CCPA and CPRA: California Privacy Compliance

California maintains the strongest privacy laws in the United States, establishing requirements that many organizations use as the baseline for their overall US privacy programs. Understanding CCPA and CPRA is essential for any organization serving California consumers.

Evolution from CCPA to CPRA

The California Consumer Privacy Act (CCPA) took effect in 2020, establishing foundational privacy rights for California residents. The California Privacy Rights Act (CPRA) amended and expanded CCPA beginning in 2023, adding new rights, strengthening requirements, and creating a dedicated enforcement agency.

Applicability Thresholds

Organizations become subject to California privacy law when serving California consumers and meeting any of three thresholds. Annual gross revenue exceeding 25 million dollars triggers applicability regardless of data processing volume. Alternatively, buying, selling, or sharing personal information of 100,000 or more California consumers or households creates compliance obligations. Organizations deriving 50 percent or more of annual revenue from selling or sharing personal information also fall within scope.
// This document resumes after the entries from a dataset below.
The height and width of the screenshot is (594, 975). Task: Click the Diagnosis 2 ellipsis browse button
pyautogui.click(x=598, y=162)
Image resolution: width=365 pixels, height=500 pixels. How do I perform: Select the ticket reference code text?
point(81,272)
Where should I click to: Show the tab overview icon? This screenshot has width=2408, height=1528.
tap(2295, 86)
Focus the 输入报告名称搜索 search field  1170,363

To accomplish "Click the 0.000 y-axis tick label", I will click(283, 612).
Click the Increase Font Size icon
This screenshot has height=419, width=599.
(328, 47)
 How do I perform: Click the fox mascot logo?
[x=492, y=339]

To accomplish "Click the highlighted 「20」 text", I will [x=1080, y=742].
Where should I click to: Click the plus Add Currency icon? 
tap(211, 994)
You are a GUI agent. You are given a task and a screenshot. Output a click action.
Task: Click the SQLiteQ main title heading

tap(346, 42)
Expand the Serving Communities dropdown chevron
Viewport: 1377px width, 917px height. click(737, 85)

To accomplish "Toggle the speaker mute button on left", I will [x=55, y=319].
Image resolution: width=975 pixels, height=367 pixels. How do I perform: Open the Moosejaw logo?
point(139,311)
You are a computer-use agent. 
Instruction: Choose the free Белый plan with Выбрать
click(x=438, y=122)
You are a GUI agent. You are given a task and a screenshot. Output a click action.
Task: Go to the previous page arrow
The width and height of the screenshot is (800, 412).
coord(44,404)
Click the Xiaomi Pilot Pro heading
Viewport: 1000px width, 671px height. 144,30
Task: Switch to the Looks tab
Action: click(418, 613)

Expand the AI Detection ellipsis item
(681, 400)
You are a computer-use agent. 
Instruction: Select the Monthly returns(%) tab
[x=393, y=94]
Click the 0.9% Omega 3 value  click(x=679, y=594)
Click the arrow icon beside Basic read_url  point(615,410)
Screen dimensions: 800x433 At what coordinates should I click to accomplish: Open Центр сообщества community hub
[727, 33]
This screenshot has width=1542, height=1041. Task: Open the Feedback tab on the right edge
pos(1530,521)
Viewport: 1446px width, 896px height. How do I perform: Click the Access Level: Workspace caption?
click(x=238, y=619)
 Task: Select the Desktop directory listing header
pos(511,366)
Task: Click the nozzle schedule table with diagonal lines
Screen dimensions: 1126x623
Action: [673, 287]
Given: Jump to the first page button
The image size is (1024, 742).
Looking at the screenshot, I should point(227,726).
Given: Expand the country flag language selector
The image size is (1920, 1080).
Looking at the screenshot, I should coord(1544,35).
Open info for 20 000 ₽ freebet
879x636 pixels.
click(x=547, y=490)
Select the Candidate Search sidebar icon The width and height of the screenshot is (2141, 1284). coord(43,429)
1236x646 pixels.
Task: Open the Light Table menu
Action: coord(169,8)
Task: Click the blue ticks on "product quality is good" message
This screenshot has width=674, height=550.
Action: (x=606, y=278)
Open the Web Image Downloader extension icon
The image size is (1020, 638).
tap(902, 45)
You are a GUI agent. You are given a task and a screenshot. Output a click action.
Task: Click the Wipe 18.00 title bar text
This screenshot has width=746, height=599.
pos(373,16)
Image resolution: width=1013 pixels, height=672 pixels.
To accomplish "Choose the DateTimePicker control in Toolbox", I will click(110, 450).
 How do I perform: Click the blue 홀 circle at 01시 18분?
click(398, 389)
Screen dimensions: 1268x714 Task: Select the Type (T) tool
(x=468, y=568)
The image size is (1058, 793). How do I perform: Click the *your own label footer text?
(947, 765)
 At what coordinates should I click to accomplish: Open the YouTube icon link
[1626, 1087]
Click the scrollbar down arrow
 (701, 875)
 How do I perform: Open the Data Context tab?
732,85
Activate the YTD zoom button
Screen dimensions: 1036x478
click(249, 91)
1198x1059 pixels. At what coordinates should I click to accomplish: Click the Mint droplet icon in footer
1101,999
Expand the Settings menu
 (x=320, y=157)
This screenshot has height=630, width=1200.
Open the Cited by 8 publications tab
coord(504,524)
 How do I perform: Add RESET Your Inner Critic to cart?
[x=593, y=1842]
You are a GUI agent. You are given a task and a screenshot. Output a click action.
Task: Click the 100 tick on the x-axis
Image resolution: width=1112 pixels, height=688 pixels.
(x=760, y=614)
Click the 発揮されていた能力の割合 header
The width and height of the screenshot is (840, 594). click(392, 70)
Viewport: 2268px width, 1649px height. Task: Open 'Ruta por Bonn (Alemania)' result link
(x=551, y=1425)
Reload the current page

Consumer Rights Under CPRA

California consumers possess extensive rights regarding their personal information. The right to know enables consumers to understand what personal information organizations collect and how they use it. The right to delete allows consumers to request removal of their personal information from organizational systems.

The right to opt-out allows consumers to prevent sale or sharing of their personal information. CPRA added the right to correct inaccurate personal information. The right to limit use of sensitive personal information restricts processing of the most sensitive data categories. Data portability rights enable consumers to receive their information in portable formats. Non-discrimination rights prevent organizations from penalizing consumers who exercise their privacy rights.

Sensitive Personal Information

CPRA establishes enhanced protections for sensitive personal information categories. Social Security numbers, driver's license numbers, and government identifiers receive heightened protection. Financial account information including account numbers with access credentials requires special handling. Precise geolocation data, genetic data, and biometric information all qualify as sensitive. Health information, racial or ethnic origin, and religious beliefs also receive enhanced protection.

Compliance Implementation

Organizations must update privacy policies to reflect California requirements accurately. Conspicuous links reading "Do Not Sell or Share My Personal Information" must appear on websites. Opt-out mechanisms must function reliably and be easily accessible. Contracts with service providers and data processors must address California requirements. Employee training programs must ensure staff understand California compliance obligations.